Some rows:
[BEGIN]
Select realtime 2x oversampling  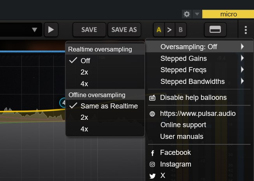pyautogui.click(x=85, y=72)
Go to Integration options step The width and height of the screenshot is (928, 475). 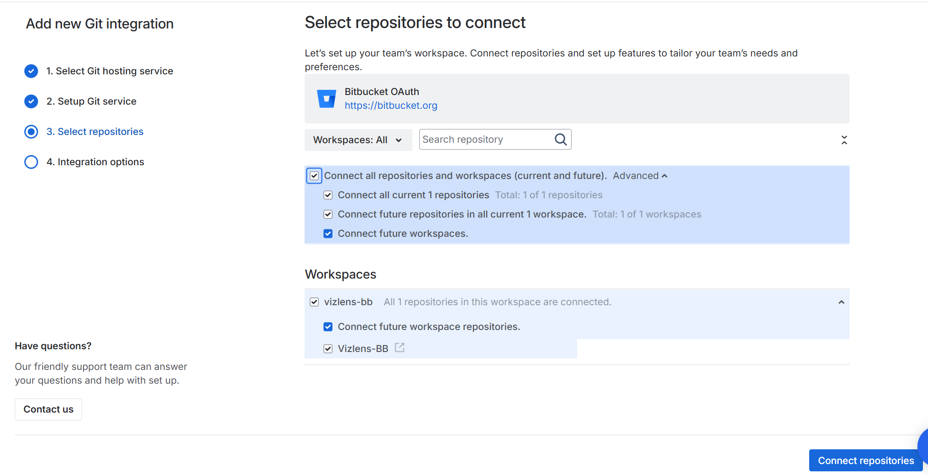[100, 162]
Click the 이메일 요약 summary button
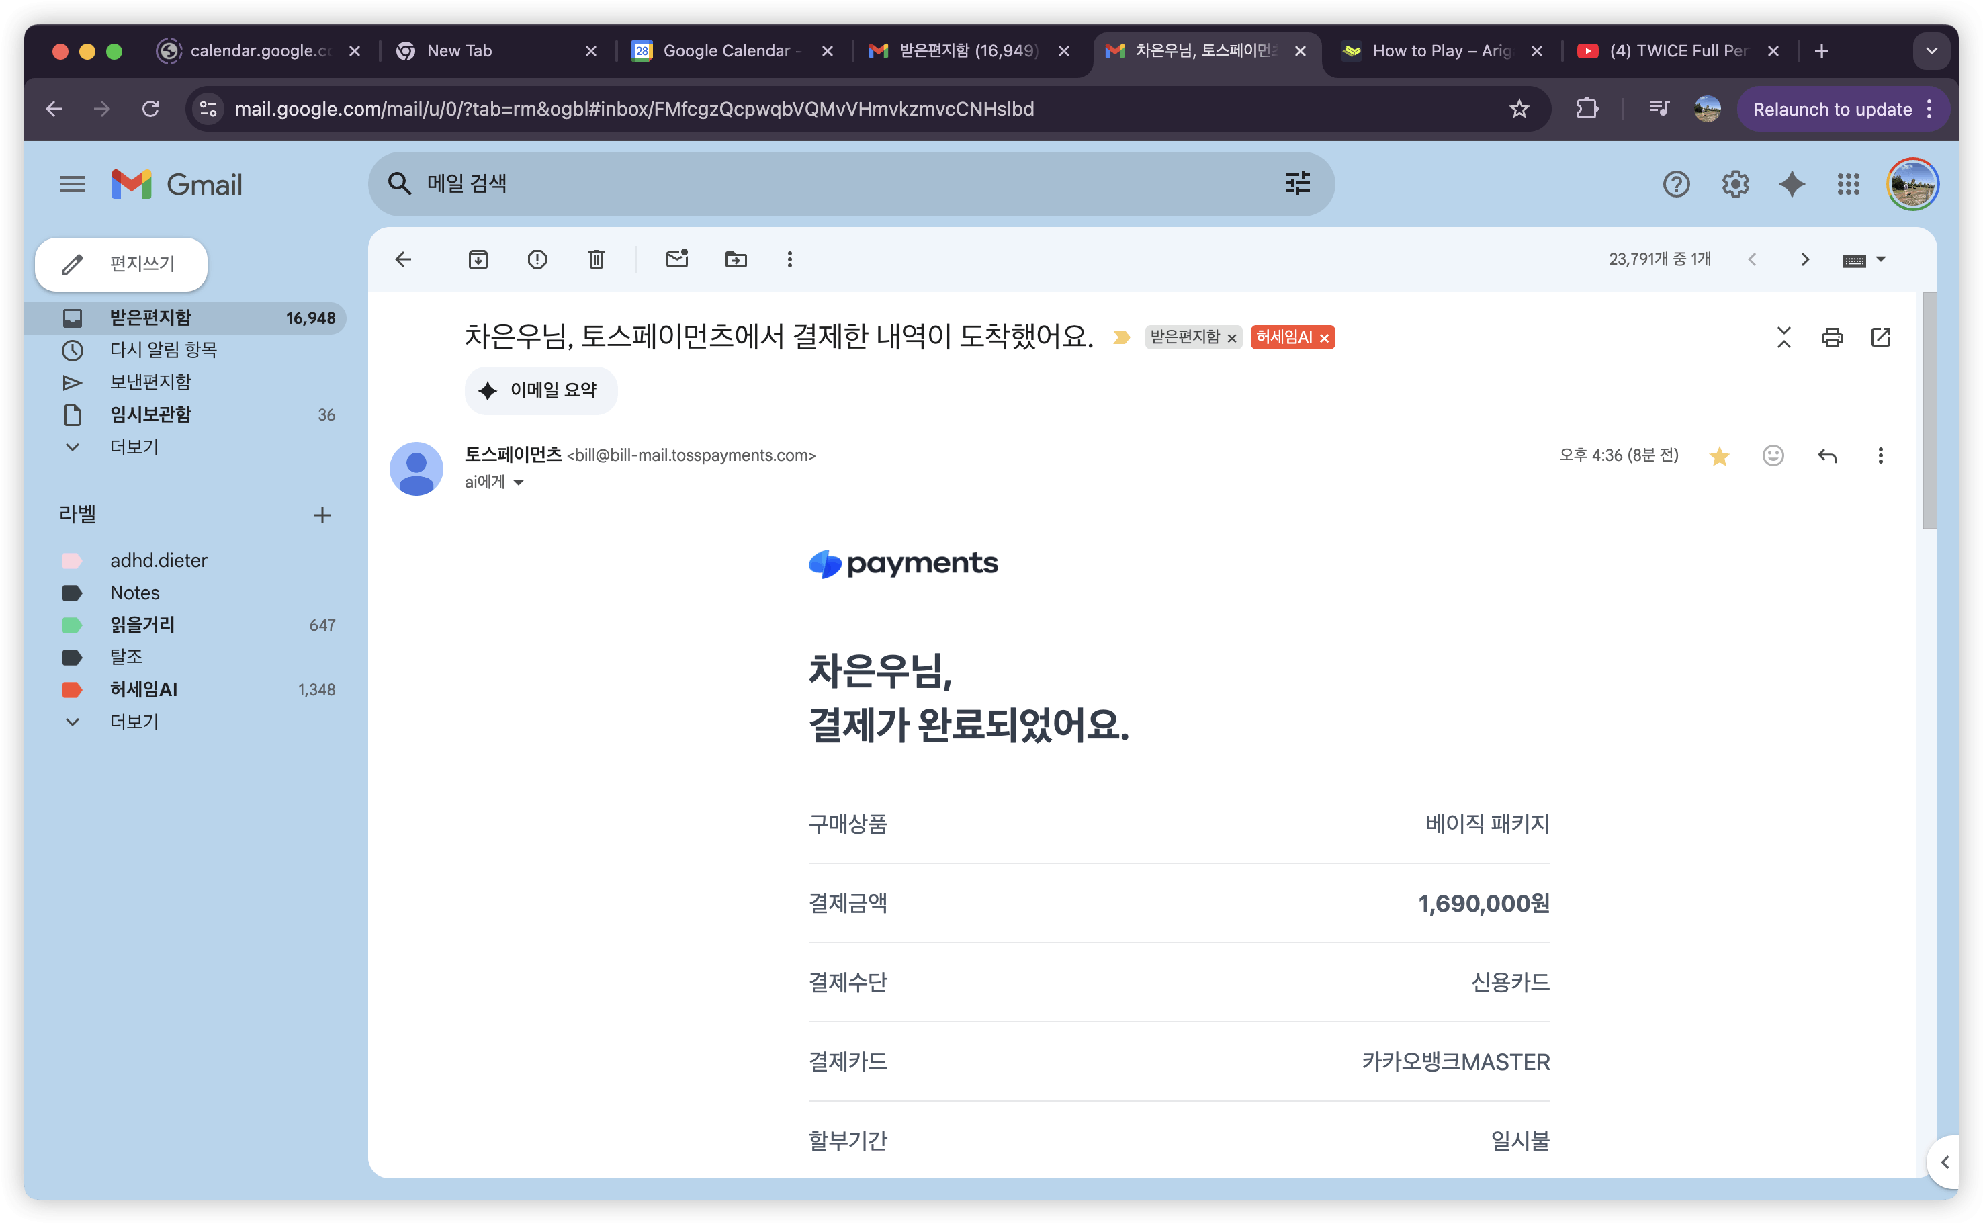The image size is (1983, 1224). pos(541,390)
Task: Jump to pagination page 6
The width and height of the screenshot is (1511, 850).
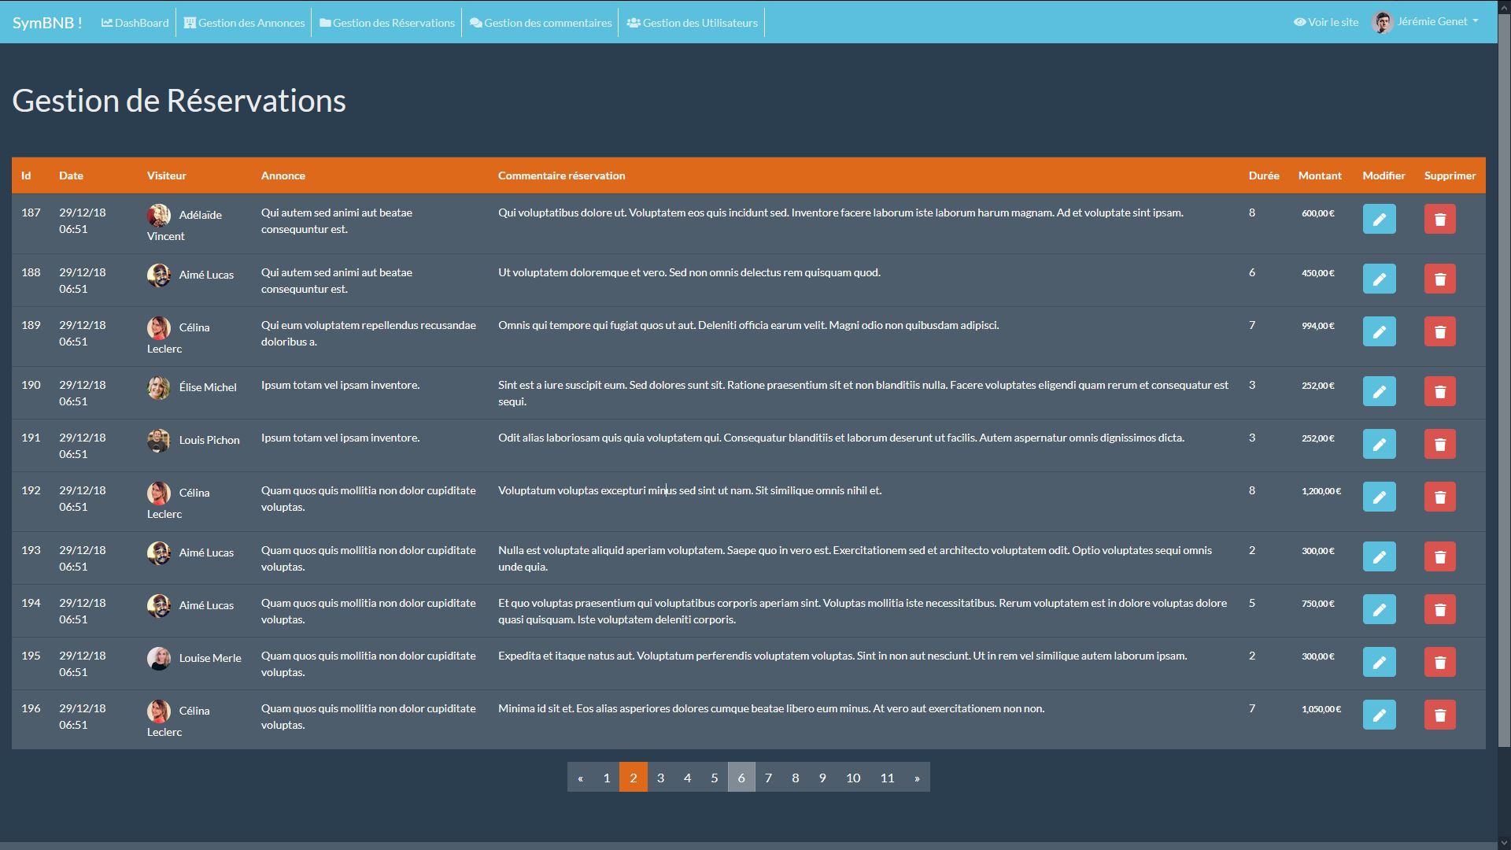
[END]
Work to do => Copy the rows word for word, starting at the line that contains "Click the 이메일 요약 summary button" and continuing through the end of the rows. Leave out the pictures.

Final answer =>
Click the 이메일 요약 summary button
The image size is (1983, 1224). pos(541,390)
Task: Jump to pagination page 6
The width and height of the screenshot is (1511, 850).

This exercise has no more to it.